Some elected officials think they are just too high and mighty. As an appraiser in the office in the late 1960’s, I saw the not too subtle management pressures on honest staff, coming from the lackeys of then Assessor Phillip E. Watson, who later was convicted of criminal conduct, as this Assessor probably should be. At that time, the principal appraiser two notches above me was transferred, and his replacement immediately reduced the value on the major bank property that was at issue. Is there something in the drinking water in LA?? I am delighted that I left there in 1971.
The LA County grand jury obviously is not doing its job.
If anyone has ever been caught up in a scandal, I’m sure the one thing he or she most painfully knows is that it has a horrible logic of its own, completely apart any real and specific fault.
I don’t know the ins and outs of LA County government, but politics, it seems to me, is one big gray area until a public need, often manipulated, swells up to paint something black and white. When the swell is big enough, a few are sacrificed to our outrage (or pure enjoyment) and everything goes right back into that eternally functional gray area, until the next time.

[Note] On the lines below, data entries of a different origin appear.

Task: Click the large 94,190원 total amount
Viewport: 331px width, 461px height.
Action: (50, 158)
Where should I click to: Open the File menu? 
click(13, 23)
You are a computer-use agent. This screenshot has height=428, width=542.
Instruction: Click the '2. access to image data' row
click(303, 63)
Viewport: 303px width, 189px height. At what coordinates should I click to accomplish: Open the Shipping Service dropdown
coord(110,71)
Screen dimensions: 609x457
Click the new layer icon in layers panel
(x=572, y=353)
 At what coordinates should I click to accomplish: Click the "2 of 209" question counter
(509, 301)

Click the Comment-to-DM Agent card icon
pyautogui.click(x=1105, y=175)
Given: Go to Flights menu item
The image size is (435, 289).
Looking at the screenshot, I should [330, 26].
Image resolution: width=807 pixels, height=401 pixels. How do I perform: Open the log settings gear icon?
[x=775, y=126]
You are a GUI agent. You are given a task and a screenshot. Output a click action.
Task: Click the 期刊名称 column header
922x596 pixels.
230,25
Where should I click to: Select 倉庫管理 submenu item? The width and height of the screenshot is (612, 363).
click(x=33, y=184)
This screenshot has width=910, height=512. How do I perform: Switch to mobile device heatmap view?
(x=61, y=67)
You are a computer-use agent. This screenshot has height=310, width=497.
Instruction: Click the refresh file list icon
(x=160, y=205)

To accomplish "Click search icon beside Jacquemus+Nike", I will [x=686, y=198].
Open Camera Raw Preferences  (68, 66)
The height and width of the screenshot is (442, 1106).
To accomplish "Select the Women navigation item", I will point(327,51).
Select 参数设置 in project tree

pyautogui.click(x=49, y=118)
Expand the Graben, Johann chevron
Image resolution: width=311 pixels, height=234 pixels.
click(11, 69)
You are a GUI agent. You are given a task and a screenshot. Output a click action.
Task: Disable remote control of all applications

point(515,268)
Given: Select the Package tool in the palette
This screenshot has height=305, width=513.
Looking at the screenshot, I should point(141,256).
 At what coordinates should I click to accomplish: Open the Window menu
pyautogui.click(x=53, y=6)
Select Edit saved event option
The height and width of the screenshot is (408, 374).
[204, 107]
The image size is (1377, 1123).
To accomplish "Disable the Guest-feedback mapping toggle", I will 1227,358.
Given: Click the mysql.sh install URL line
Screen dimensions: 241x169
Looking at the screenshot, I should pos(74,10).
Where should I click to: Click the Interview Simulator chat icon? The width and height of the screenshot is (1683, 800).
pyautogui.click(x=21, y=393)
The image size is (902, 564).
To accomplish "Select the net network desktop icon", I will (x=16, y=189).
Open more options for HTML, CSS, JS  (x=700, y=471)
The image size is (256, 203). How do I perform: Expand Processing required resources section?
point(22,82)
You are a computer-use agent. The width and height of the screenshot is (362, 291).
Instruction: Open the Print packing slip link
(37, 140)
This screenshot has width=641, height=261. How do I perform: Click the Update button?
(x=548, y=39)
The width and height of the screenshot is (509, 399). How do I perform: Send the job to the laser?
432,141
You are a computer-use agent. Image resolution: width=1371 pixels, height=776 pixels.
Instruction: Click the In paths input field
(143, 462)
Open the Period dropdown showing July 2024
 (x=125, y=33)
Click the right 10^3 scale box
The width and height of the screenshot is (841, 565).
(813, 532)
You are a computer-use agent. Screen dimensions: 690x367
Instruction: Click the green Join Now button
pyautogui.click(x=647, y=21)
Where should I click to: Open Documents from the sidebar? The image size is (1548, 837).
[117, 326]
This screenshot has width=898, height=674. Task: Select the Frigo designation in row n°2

Yes, I’m a friend of Mark’s. I’m very sorry he is in this position, one that I think any of us could find ourselves in, regardless of what we did or didn’t do, or to what degree, or out of what intention. (I have no idea. I do know he’s a thorougly decent and thoughtful friend, who unfailingly goes out of his way to help people, almost anyone in need.)
The relative comfort of being one of the mass of spectators gives the false assurance that it could never be you. But it, all too easily, given the right circumstances, could be any of us. I fear for the person who thinks otherwise.